We identified the first 206 men who underwent mpMRI and targeted biopsy in our prospective biopsy database. mpMRI included T2, diffusion, and contrast enhanced imaging acquired at 3-Tesla. MRI interpretation used PIRADS version 1. One urologist performed all biopsies. Age, PSA, biopsy indication, lesion PIRADS score, radiologist, and biopsy result were evaluated for each subject. The PI-RADS score distribution and biopsy cancer yield per lesion were analyzed for each radiologist.


Interpretation of 206 MRIs was unevenly divided among ten radiologists of varying experience (median = 27 MRI per radiologist, range 7-37). 243 lesions were identified overall (37% PIRADS 3, 41% PIRADS 4, 23% PIRADS 5). Cancer was present in 20% of PIRADS 3 lesions, 53% of PIRADS 4, and 95% of PIRADS 5. Substantial variability existed in cancer yield for PIRADS 3 and 4 lesions across radiologists. Cancer yield ranged from 0-50% for PIRADS 3 and from 20-100% for PIRADS 4 (figure). Similar variability existed for significant cancers (Gleason ≥7). Conversely, cancer yield for PIRADS 5 lesions was consistent across radiologists (range 80-100%). Odds ratios for correct identification of cancer differed significantly between radiologists despite controlling for age, PSA and biopsy indication.

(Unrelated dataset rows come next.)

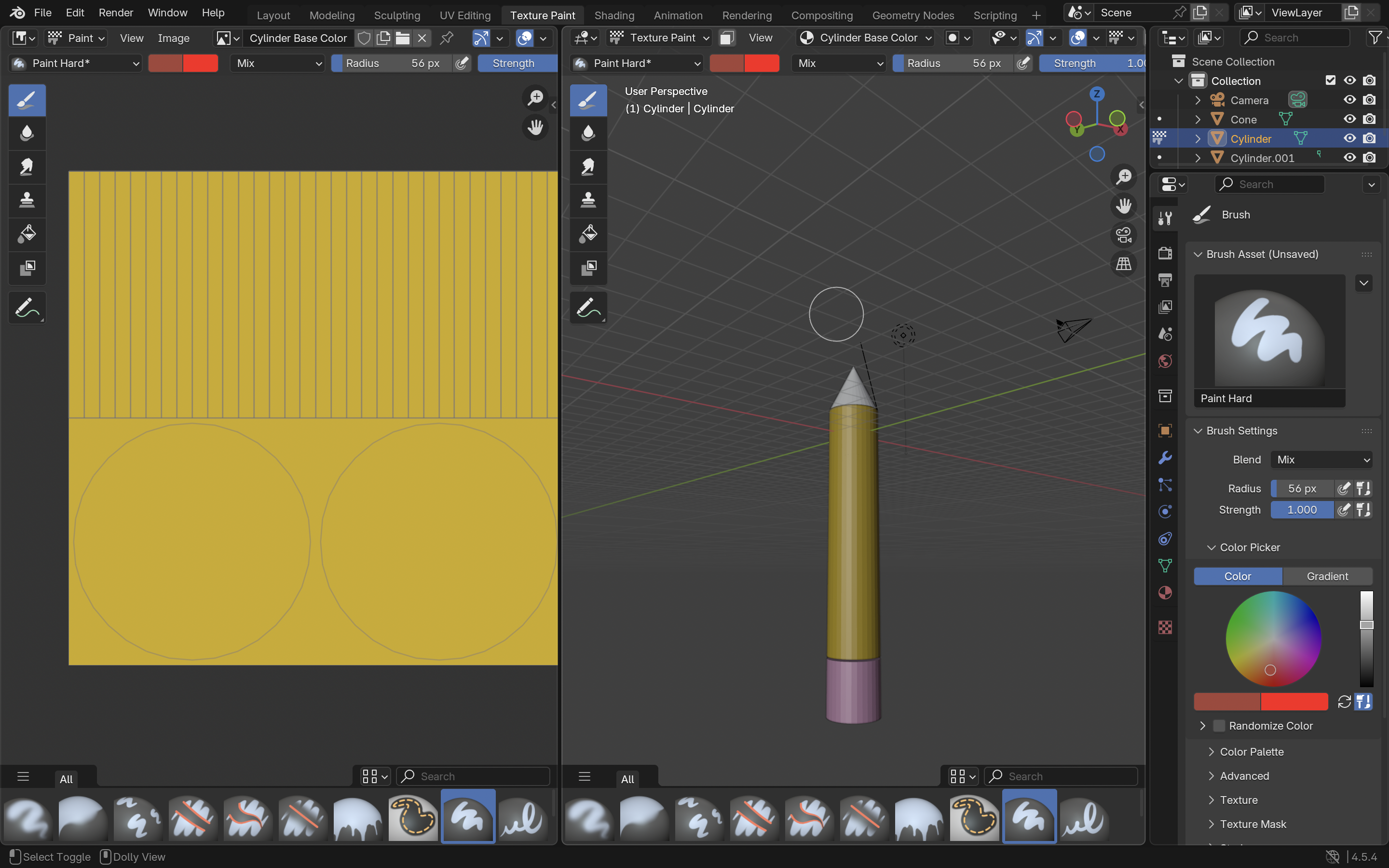
Task: Select the Clone stamp tool in 3D viewport
Action: [x=588, y=200]
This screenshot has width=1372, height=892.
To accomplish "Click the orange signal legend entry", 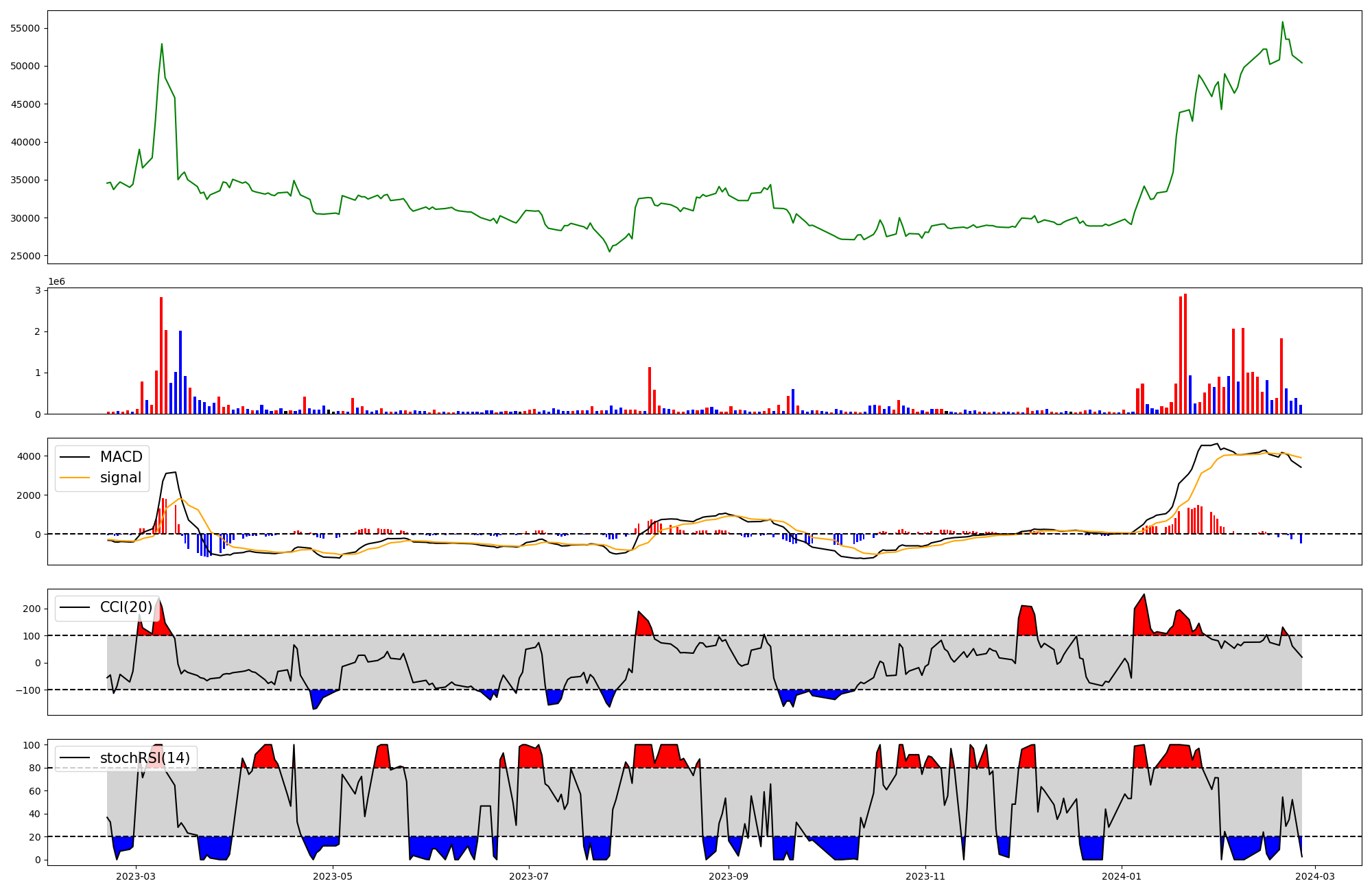I will click(120, 478).
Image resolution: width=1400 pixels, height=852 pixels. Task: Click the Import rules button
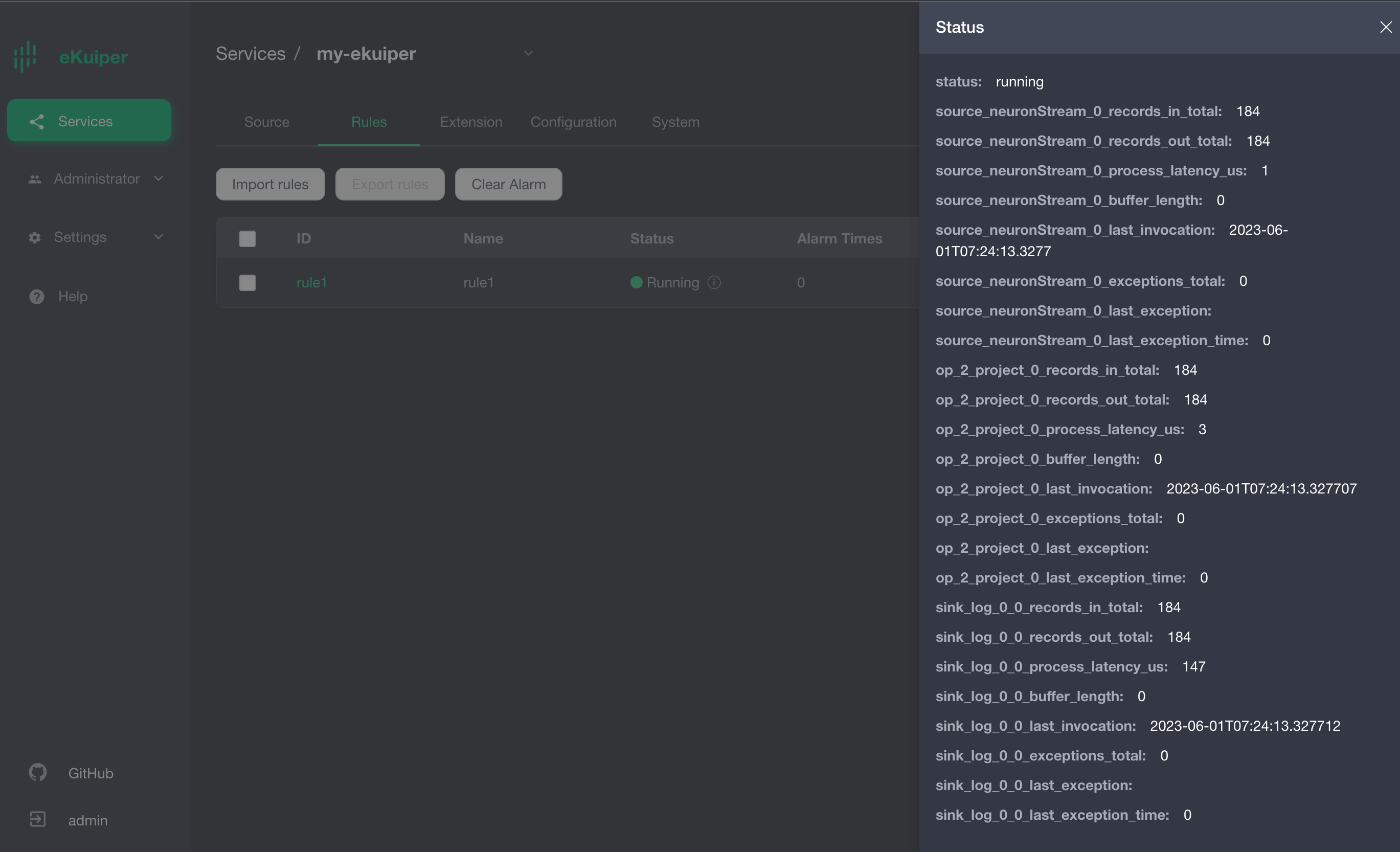tap(270, 184)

We identified substantial variation in diagnostic accuracy across radiologists despite a constant MRI protocol, adherence to PIRADS, and biopsy performance by the same urologist. Targeted biopsy cancer yield depended both on PIRADS score and on the interpreting radiologist. Using many radiologists of varying experience may make our results more generalizable to the community. Variability across radiologists hampers clinical decision making. Greater efforts to standardize MRI interpretation are needed.